In 1999, the group scored a breakthrough hit record with Things Fall Apart (MCA), which peaked at #4 on the Billboard 200. Said Spin magazine at the time, the album “swelled The Roots clique into a movement-style posse.” The song “You Got Me,” which featured Erykah Badu and a declaratory ?uestlove drum & bass groove, took home a Grammy award the following year in the Best Rap Performance by a Duo or Group. They would be nominated for five more Grammy’s over the years, and take home a NAACP award in 2007 for “Outstanding Duo or Group,” while being named one of the “twenty greatest live acts in the world” by Rolling Stone.

 

His success with The Roots opened up many new paths for ?uestlove, and while still performing with the group he also branched out.

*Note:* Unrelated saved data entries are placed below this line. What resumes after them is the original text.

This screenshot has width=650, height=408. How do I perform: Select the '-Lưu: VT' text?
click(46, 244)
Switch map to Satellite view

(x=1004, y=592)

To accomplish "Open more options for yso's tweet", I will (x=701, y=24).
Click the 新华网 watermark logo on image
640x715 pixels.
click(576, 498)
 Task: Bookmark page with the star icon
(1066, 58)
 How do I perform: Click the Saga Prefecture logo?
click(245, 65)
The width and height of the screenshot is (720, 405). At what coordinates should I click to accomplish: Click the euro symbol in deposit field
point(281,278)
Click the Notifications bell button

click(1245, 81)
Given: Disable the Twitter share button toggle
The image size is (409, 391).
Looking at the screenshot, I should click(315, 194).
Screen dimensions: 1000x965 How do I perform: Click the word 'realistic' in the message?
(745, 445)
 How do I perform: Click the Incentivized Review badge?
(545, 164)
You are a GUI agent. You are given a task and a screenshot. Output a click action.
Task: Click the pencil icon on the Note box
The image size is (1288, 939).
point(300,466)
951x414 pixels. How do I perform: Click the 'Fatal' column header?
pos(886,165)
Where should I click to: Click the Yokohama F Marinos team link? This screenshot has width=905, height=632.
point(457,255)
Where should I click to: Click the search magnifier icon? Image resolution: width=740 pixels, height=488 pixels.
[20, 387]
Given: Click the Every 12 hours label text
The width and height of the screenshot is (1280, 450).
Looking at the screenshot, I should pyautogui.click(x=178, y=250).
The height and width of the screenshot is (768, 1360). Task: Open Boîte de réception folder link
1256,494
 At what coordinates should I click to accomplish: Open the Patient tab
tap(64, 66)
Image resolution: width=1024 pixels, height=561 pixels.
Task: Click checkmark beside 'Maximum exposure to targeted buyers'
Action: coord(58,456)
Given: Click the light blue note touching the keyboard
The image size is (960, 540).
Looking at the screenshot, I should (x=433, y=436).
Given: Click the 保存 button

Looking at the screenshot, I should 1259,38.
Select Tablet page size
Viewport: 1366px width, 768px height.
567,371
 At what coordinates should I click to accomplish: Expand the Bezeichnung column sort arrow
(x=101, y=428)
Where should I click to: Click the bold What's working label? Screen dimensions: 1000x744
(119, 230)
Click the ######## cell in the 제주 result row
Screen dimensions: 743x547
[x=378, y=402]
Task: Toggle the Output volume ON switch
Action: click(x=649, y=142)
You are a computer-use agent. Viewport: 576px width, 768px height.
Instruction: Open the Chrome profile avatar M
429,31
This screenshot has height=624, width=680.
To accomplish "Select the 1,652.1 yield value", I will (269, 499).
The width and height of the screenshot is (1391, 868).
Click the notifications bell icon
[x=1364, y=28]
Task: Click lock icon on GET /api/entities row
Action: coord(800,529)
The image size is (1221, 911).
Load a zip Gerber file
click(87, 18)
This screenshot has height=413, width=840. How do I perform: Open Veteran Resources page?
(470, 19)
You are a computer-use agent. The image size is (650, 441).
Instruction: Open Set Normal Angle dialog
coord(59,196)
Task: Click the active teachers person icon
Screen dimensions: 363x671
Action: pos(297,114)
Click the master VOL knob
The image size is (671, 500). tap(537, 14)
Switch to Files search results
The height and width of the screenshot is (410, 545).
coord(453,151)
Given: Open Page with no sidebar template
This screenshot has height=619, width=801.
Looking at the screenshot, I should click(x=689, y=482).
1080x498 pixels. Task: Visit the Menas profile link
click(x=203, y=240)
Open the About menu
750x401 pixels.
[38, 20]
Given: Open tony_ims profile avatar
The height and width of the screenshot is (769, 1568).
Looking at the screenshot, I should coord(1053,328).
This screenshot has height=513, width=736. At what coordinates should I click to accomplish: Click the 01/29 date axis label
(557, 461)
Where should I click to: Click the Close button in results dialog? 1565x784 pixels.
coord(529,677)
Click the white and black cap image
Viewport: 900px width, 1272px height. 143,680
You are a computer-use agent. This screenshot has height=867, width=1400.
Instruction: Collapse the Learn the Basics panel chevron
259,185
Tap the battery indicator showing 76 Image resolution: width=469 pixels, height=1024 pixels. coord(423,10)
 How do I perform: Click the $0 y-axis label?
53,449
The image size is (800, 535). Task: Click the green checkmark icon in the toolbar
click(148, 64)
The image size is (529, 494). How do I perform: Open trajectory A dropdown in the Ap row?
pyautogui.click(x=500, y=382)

In 2001, he began a DJ series project, putting together a seductive collection of “baby making” soulful songs called Babies Makin’ Babies. It featured 15 tracks of smooth soul music (much forgotten or brought to new light), with artists such as Minnie Riperton, Bill Withers, Roy Ayes and The Isley Brothers. He would return in 2006 with the antipodes, Babies Makin’ Babies 2: Misery Strikes Back, which was a collection of soulful break-up songs, beginning with the Ohio Players’ “Our Love Has Died” and ending with the Average White Band’s “One Look Over My Shoulder (Is This Really Goodbye?).”

 

Throughout the aughts, ?uestlove has developed into a renaissance man in pop culture, running the gamut from fashion consultant (he collaborated with Nike on the”1World Air Force 1” show), appearing on television/film (cameos on Chappelle’s Show and the 2006 documentary Before The Music Dies, about the transparent commercialization of music), to producing (Slum Village’s Fantastic, Vol. 2, Al Greene and others) and collaborator (he played drums on Christina Aguilera’s “Loving Me 4 Me” on Stripped and with Fiona Apple on Extraordinary Machine), amidst other ventures.

 

As of 2009, he and his famed live group The Roots are the house band on Late Night With Jimmy Fallon.